— Exercise directions —
Where the records hold the string "computer", show the whole line it sits on.

— Data —

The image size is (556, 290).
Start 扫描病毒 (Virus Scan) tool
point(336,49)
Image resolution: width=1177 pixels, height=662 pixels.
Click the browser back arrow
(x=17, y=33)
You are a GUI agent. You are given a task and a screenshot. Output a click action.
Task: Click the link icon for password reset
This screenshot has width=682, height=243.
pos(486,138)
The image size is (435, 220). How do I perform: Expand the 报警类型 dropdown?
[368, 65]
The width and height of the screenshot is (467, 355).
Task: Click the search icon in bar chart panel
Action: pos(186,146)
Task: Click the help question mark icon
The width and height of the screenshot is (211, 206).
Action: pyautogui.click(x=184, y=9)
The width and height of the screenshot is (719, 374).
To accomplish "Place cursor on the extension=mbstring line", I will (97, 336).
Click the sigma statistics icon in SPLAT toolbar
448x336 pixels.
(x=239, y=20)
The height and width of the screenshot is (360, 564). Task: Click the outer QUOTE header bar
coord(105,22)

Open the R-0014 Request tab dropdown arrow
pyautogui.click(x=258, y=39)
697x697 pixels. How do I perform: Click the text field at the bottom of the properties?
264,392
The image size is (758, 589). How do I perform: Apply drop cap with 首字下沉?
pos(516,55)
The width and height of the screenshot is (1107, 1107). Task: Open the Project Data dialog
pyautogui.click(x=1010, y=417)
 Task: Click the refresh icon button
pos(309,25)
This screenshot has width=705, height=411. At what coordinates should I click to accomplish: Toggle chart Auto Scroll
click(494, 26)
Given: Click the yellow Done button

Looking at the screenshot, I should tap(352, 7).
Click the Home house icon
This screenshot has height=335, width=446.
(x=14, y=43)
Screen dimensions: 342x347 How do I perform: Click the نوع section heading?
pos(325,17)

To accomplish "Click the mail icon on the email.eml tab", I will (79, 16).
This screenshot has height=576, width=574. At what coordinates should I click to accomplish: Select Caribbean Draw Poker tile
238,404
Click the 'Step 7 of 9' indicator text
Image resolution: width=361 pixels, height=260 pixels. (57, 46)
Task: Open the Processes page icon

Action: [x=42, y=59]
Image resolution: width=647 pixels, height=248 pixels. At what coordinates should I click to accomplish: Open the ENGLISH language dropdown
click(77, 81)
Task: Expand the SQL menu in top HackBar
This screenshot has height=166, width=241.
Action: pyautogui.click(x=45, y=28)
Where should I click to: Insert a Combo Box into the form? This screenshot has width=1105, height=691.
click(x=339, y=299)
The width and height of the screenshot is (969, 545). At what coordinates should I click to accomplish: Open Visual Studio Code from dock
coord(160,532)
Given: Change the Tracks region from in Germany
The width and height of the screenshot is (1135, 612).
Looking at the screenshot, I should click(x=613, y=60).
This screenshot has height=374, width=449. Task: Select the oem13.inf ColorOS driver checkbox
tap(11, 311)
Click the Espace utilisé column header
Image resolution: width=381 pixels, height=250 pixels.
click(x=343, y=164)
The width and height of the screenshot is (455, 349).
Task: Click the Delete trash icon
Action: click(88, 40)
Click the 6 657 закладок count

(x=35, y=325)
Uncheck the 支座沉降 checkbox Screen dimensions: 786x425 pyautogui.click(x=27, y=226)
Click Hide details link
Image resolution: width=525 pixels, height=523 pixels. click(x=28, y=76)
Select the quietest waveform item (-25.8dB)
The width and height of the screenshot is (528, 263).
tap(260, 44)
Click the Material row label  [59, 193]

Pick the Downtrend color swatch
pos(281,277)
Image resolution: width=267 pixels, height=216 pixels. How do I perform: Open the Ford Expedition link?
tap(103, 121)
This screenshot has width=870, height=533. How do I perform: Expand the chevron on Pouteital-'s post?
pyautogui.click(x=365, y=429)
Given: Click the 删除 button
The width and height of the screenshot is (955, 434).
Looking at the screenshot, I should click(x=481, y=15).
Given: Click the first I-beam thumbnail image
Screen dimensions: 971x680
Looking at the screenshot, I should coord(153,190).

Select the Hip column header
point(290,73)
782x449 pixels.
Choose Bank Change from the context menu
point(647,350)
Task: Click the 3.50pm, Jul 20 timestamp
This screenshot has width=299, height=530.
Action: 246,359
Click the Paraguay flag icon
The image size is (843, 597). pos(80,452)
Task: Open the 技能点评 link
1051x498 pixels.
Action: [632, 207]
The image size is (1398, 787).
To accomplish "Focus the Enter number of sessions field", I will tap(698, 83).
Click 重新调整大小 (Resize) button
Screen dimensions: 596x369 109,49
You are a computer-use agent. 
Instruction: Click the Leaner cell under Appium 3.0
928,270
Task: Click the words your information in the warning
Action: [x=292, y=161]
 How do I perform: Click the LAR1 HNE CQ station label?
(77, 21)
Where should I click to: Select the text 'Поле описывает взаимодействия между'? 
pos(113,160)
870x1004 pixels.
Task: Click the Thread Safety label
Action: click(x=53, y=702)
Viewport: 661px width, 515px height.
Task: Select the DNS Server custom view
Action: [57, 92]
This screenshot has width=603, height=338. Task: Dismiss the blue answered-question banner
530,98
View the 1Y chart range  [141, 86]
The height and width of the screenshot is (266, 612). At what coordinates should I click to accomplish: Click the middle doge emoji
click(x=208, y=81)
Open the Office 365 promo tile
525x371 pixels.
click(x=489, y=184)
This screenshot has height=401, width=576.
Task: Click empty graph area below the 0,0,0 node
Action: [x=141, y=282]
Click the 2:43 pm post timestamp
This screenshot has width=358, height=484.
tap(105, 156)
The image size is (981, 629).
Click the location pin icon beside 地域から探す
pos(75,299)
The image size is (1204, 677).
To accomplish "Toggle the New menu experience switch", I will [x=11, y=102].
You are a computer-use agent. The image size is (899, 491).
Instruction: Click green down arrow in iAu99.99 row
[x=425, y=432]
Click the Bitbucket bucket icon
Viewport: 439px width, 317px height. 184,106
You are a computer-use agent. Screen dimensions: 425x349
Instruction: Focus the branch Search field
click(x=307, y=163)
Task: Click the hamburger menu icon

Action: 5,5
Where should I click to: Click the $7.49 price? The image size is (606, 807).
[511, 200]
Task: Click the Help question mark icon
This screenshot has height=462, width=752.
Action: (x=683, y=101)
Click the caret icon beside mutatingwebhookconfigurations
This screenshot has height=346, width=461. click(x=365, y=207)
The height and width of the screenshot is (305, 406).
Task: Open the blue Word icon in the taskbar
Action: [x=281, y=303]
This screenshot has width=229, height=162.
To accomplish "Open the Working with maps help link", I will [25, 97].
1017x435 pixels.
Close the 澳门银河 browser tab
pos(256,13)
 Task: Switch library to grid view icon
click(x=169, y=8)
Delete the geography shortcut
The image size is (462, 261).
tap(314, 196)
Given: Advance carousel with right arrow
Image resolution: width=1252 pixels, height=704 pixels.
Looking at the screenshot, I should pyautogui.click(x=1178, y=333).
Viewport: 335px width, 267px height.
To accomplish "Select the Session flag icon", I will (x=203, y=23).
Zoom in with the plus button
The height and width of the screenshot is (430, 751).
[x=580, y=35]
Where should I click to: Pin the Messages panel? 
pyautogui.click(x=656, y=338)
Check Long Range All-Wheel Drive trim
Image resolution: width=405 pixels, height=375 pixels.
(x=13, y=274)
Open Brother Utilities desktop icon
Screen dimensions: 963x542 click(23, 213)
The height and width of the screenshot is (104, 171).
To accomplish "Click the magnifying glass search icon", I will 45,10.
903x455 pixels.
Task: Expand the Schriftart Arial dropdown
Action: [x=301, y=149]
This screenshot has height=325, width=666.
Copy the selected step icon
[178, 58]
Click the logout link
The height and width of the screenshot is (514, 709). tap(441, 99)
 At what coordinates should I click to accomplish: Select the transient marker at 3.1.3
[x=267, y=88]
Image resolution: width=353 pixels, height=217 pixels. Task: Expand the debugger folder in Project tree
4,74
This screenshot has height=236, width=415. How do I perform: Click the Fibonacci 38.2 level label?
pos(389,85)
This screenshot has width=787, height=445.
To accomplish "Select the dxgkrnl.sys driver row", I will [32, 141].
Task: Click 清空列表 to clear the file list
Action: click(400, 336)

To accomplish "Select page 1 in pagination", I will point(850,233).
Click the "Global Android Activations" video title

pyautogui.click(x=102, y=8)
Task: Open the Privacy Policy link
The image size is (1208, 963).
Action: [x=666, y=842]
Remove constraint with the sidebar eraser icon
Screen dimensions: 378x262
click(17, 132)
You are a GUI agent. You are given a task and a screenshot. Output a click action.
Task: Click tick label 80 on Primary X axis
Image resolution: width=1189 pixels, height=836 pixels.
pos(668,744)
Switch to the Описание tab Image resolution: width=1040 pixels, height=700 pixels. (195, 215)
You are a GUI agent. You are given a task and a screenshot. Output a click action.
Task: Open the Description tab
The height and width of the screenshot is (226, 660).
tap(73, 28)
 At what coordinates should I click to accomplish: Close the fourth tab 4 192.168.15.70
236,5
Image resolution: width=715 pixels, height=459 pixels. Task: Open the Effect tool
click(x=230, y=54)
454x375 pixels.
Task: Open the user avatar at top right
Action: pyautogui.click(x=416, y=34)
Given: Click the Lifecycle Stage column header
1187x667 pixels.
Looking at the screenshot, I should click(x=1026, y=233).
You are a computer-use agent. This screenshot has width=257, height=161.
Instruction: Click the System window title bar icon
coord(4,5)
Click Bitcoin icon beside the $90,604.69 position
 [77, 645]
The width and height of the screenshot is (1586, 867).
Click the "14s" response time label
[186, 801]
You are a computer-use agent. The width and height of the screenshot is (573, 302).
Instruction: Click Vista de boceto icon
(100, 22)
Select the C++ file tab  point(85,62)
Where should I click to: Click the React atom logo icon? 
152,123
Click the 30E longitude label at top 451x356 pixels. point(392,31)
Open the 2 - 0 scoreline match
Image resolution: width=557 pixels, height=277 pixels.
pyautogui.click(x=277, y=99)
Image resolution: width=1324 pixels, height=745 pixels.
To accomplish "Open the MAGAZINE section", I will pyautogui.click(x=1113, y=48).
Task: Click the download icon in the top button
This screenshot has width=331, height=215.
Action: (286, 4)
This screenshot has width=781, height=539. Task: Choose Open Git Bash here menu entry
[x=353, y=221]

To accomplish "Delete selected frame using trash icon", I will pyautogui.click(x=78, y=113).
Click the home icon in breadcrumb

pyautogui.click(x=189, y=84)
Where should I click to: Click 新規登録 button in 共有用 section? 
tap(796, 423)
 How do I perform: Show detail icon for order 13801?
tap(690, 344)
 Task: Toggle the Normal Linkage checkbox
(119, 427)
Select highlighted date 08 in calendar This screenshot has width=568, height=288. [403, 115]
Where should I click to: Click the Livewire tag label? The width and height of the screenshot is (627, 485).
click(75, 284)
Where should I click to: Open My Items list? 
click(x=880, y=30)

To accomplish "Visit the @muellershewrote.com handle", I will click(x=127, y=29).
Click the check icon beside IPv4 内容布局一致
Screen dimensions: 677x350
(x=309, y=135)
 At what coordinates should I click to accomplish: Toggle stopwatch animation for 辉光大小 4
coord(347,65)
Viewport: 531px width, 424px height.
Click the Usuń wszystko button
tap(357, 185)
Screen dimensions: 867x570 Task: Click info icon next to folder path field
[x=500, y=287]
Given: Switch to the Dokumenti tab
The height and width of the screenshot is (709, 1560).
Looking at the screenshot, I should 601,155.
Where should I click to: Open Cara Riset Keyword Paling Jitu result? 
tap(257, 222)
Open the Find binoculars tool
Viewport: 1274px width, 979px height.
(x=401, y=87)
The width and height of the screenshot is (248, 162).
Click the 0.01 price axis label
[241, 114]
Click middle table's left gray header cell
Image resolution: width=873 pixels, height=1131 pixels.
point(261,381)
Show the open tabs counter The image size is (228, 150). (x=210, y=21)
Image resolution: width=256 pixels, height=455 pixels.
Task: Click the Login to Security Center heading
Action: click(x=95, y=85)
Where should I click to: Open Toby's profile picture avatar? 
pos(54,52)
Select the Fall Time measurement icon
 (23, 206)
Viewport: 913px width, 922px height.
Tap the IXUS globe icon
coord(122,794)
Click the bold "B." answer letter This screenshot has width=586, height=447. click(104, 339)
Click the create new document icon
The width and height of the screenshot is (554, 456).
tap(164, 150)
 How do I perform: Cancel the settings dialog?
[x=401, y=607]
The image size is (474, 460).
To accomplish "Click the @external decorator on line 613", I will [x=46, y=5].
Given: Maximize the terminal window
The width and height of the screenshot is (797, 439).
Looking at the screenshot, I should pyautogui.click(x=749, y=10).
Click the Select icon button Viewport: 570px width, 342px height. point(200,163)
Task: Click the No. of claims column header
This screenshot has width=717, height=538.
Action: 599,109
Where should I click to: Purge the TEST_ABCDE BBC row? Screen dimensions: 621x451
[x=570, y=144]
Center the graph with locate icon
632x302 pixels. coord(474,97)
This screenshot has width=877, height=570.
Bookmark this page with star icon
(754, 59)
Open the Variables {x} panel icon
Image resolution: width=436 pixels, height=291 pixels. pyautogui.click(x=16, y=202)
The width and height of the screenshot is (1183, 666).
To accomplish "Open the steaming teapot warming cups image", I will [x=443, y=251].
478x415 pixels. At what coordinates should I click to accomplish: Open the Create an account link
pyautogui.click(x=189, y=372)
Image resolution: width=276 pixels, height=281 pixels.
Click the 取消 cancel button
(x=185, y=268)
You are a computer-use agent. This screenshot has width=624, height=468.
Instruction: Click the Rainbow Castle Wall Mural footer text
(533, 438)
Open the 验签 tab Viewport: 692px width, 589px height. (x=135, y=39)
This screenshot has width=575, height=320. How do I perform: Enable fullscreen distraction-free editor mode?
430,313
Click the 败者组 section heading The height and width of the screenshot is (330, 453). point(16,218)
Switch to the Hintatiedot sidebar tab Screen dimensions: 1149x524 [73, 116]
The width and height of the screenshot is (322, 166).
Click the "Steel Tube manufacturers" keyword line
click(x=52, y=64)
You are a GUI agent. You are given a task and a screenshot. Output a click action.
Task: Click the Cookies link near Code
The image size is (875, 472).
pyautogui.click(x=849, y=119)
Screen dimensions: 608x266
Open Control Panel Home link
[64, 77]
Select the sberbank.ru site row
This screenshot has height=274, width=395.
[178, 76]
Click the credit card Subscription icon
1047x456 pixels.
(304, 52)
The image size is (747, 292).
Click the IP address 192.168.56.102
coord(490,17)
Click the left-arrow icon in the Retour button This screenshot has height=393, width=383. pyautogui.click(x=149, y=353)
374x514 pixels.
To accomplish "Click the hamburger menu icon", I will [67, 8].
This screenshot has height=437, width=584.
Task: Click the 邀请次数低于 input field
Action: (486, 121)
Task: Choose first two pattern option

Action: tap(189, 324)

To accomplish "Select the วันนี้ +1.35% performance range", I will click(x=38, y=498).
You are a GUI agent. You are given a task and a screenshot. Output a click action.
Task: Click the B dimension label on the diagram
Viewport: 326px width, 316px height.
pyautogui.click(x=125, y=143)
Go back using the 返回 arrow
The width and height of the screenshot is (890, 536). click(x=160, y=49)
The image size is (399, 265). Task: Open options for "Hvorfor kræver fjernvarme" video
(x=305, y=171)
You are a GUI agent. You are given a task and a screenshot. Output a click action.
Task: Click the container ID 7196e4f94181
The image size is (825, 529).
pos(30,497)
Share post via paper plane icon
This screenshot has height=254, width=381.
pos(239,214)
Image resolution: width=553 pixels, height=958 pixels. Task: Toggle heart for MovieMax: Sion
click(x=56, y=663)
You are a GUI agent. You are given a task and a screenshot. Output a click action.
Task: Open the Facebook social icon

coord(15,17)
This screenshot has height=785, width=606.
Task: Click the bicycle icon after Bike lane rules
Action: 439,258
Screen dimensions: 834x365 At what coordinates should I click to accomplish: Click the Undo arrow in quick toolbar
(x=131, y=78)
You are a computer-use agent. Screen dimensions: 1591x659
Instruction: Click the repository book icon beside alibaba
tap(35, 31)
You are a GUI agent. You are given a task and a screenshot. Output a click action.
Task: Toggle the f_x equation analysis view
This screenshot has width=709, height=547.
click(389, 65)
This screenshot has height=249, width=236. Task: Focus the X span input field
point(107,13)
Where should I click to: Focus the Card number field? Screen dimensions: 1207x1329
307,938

— Response box —
You are a computer-use agent. 
You are a computer-use agent. The image size is (899, 491).
You are a computer-use agent. Screen dimensions: 425x349
You are a computer-use agent. This screenshot has width=257, height=161.
You are a computer-use agent. The width and height of the screenshot is (573, 302).
You are a computer-use agent. This screenshot has width=624, height=468.
You are a computer-use agent. Screen dimensions: 1591x659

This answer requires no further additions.